Dói-me no peito ouvir o sentido pejorativo que se dá a “meninos de rua”. Pois eu fui menino de rua, meus amiguinhos o eram também. A rua era dos meninos. E, também, as praças. As pessoas passeavam, andavam, caminhavam, namoravam, jovens fazendo o “footing” nos parques e jardins. Meninos de rua corriam soltos pelas calçadas, fazendo traquinagens, brincando ou, simplesmente, indo às escolas, sem a necessidade de serem levados pelos pais.

Ainda hoje, não sei se tive sorte ou azar por, em minha vida, tudo ter começado cedo demais. De qualquer maneira, há momentos – como agora – em que me sinto privilegiado por ter acompanhado, vivido e participado de toda uma história admirável dessa minha terra que vai deixando de ser “cheia de flores, cheia de encantos”, para se transformar em apenas uma cidade como outra qualquer, selva de pedra. E minha gente, meu povo, tão generosos, solidários – cadê?

As cidades permitiram-se – em nome da produtividade que não tem sentido sem humanismo – desfigurações, numa urbanização feroz e ao feitio dos bárbaros, esquecidas dos seus significantes civilizatórios. Cidades têm alma. Quando se tornam apenas corpos, confundem-se com objetos estranhos, presídios, prisões, cativeiros. E não adianta tolos dizerem que tudo muda, pois isso é o óbvio. A grande questão está na forma e no tipo de mudanças, se para melhor, se para pior.

Quase ninguém mais sabe para que servem as cidades – se lugares de viver, de sonhar, de amar, de ter filhos, família, de educar, de tentar ser feliz; se, apenas, territórios de guerras incruentas mas nem por isso menos cruéis. E é também de uma ironia cruel perceber o que começa a ocorrer, esse caminho inverso: antes, o homem da zona rural migrava para a área urbana, que inchou e se tornou monstro devorador. Agora, quanto mais urbano o homem, ele está em busca de alguma forma de paz na zona rural. Em sítios, em chácaras, em lugarejos. A mãe natureza chama. E filhos sábios ouvem-na.

Há, em Piracicaba, ainda, pequenos bairros pacíficos, com famílias solidárias, homens jogando truco em mesas de bares, mulheres conversando às portas das casas, crianças correndo pelas ruas. Isso significa que a alma não morreu. Que sobrevive na sabedoria do povo que, sem grandes elucubrações, encontra seu próprio caminho.

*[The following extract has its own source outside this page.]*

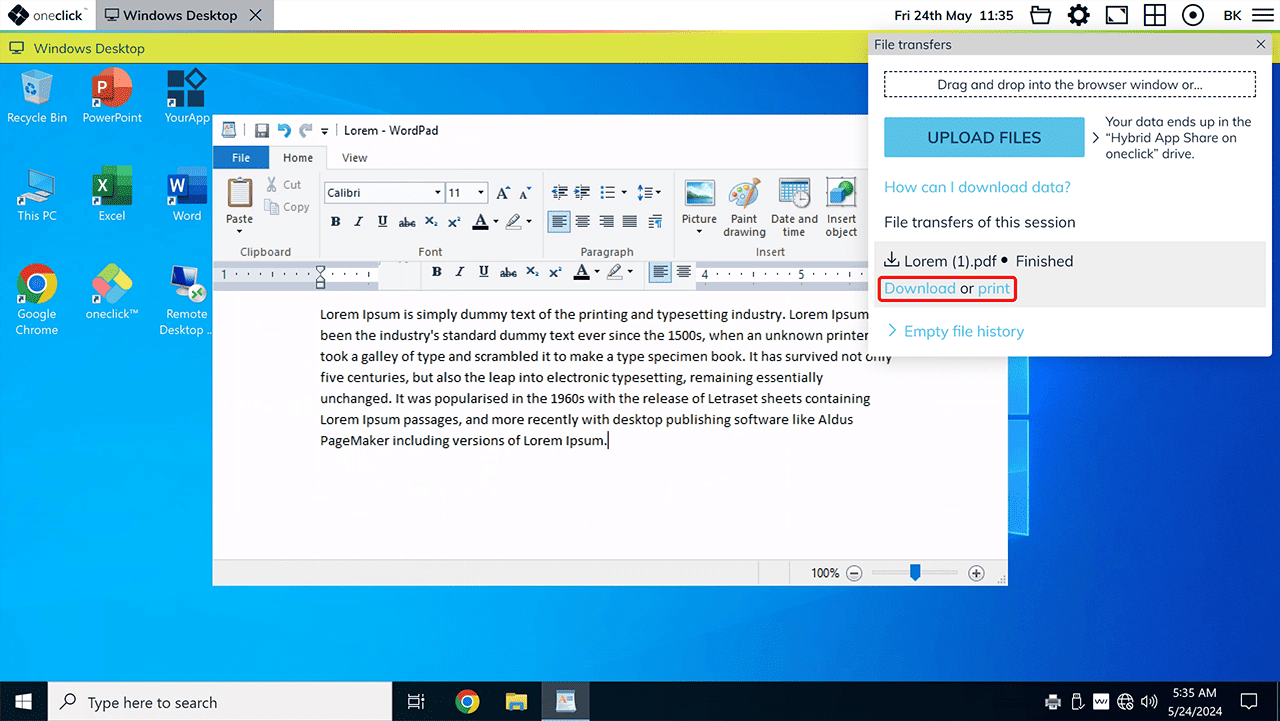Click the Grow font icon
The image size is (1280, 721).
point(503,193)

Não estaria, pois, na hora de a população criar um movimento próprio e mais inteligente do que esses movimentos apenas espetaculosos – e unir-se e reunir-se para tomar de volta as praças, as ruas, as calçadas, os parques, os espaços públicos? Ou, derrotados e vencidos, entregamos a cidade a bandidos, ladrões, especuladores, oportunistas? Talvez, por mais prosaico pareça, fosse hora de ouvir novamente Castro Alves: “a praça é do povo como o céu é do condor.” E bom dia.